Essayist Roger Rosenblatt considers an exhibit on Sir Earnest Shackleton’s 1914 expedition to Antarctica at New York's Museum of Natural History.

ROGER ROSENBLATT: The family motto of Sir Earnest Shackleton, the subject of a remarkable exhibit at the American Museum of Natural History, was, in Latin, Fortitudine vincimus-- "By endurance we conquer." But the theme of the exhibit really comes down to "endurance is conquest," especially when endurance is in the service of human life. What Shackleton attempted to conquer was Antarctica.

In 1914, he set out with 27 men, scientists and crew, in a 300- ton wooden Barquentine called "The Endurance" in an effort to be the first to cross the Antarctic on foot. One day and a hundred miles short of reaching the Antarctic, the ship was locked in the sea by ice floes that surrounded it like polar animals, and held it fast for ten months.

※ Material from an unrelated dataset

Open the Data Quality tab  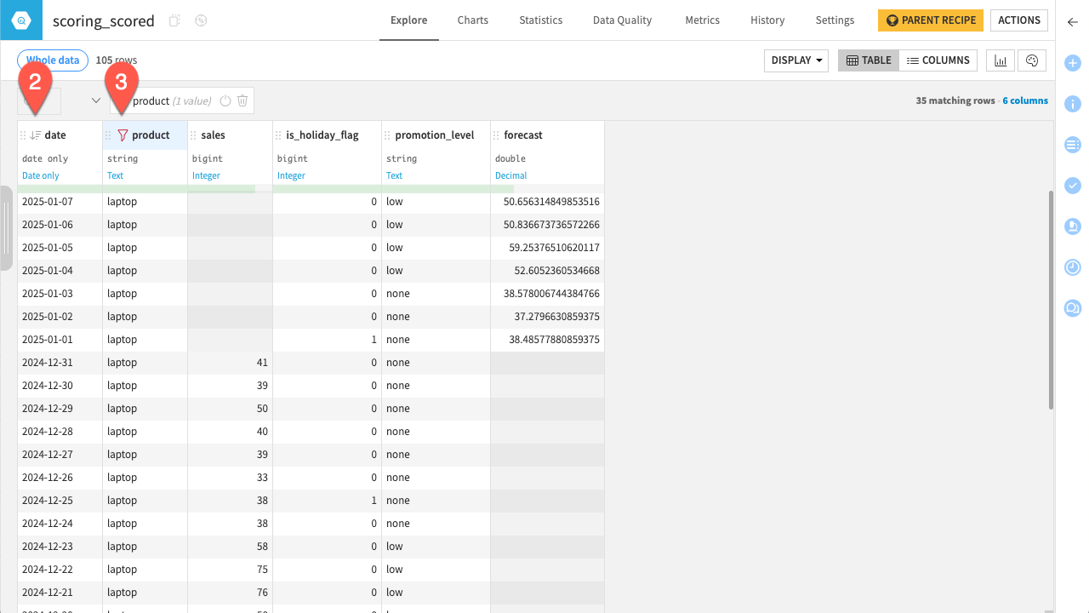[621, 20]
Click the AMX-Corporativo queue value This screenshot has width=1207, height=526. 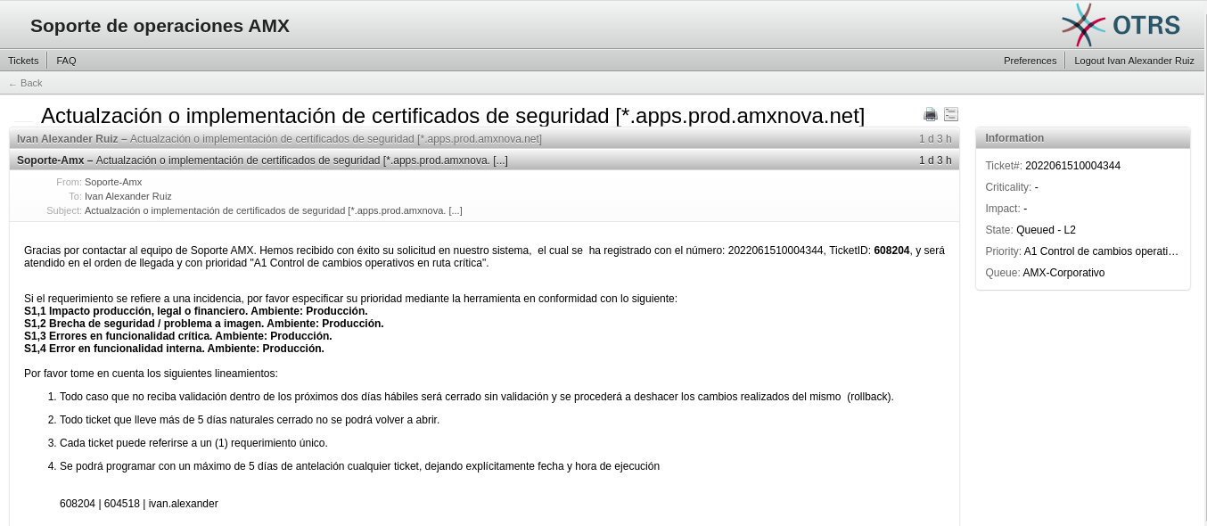[1063, 273]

When the ice pack finally crushed "The Endurance," the men abandoned ship, and camped on the ice for five more months. Running out of time, Shackleton and a few crew members took a 22-foot boat, the "James Caird," and undertook an 800-mile ocean journey to South Georgia Island. Had their course been off but one degree, they would have missed the island. They endured 60-foot waves and 200-mile-an-hour winds. The temperature fell to minus-100 degrees Fahrenheit.

When they landed, they then had to cross the island's mountains to reach a remote whaling station, where they organized a rescue party and returned to the ice camp. Shackleton saved every one of the men he had left behind. Impressed? Overwhelmed is more like it, which is undoubtedly why the museum created the exhibit, why Caroline Alexander curated it and wrote the book about the expedition, and why all those who see the exhibit ought to be brought to their knees. "By endurance we conquer."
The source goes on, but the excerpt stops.